Las Vegas Sun

April 26, 2024

Details emerge about three deaths

Details about the three people killed in an apparent love triangle gone wrong began to emerge Thursday from police, fellow workers and neighbors.

Tommie Neal apparently shot and killed his wife Barbara A. Neal, 52, at their home near Washington Avenue and Buffalo Drive, then went to the Clark County Water Reclamation District Headquarters, 5857 E. Flamingo Road, where he shot his wife's co-worker, Alexis Rodriguez, then killed himself Thursday morning, authorities said.

A revolver was found outside the district building, near the two dead men after the 7:30 a.m. shooting, police said.

The license plate of a car next to the bodies led authorities to the Neals' home in the 8000 block of Rio de Janeiro Drive in northwest Las Vegas, where Barbara Neal's body was found.

Metro Lt. Tom Monahan said the deaths apparently were "the tragic result of a love triangle. The victims appeared to be engaged in some kind of affair."

Marty Flynn, spokesman for the reclamation district, said Barbara Neal worked for two years in the district's purchasing department, and Rodriguez was an electrical engineer who had worked for the district for 10 years.

The 220 employees at the district "are in various stages of shock and grief. We're like a big family. It's overwhelming," Flynn said Thursday.
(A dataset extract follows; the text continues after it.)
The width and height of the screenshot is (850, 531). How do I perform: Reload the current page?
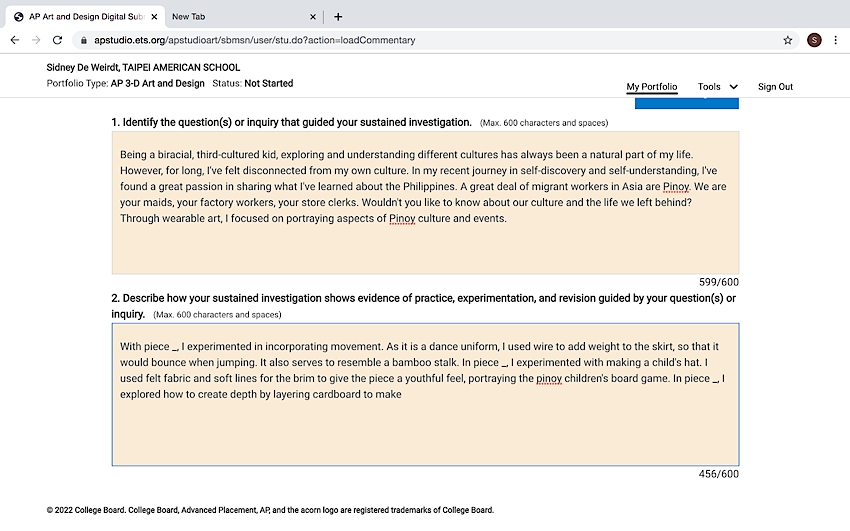[58, 40]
Clark County Manager Thom Reilly said grief counselors were dispatched to the building to offer assistance to employees.

The district building reopened to the public at 8 a.m. today.
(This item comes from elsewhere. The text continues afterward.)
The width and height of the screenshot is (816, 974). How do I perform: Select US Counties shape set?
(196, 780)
Police had Neal's block cordoned off all morning Thursday.

Derrick Russell, who up to three weeks ago lived across the street from the Neals said her husband was much older than she was. Russell said he believed Tommie Neal was in his 70s.

"He was much older than her," he said.

Russell said he used a walker because he had been in a car accident several years ago.

"They really kept to themselves," he said.

Russell said he had known people in the neighborhood since 1995 -- before he moved to the area -- and saw the couple move to their house around that time.

The only police record of a possible problem at the Neals' home was a 911 hang-up call in 2001, and when police arrived there was no one at the home, Sgt. Rick Barela said.

Gabrielle Pruitt lives in the 8000 block of Rio de Janeiro and drove up on the crime investigation Thursday when she returned to the neighborhood after dropping her three children off at school.

"I thought the neighborhood was safe enough to let children out after school," she said.

"But you just never know where something like this might happen," she said.

Pruitt, who said she didn't know Neal or the man Neal lived with, but said the neighborhood had seen "a lot of coming and going in recent months."

Jose Corominas, who lives in the 900 block of Matagordas Lane, the next street east of Rio de Janeiro, said he had never seen anyone come in or out of Neal's house in the three months he had lived in the neighborhood.

"It's surprising that this would happen so close," he said.

"But I suppose things like this happen everywhere in the world."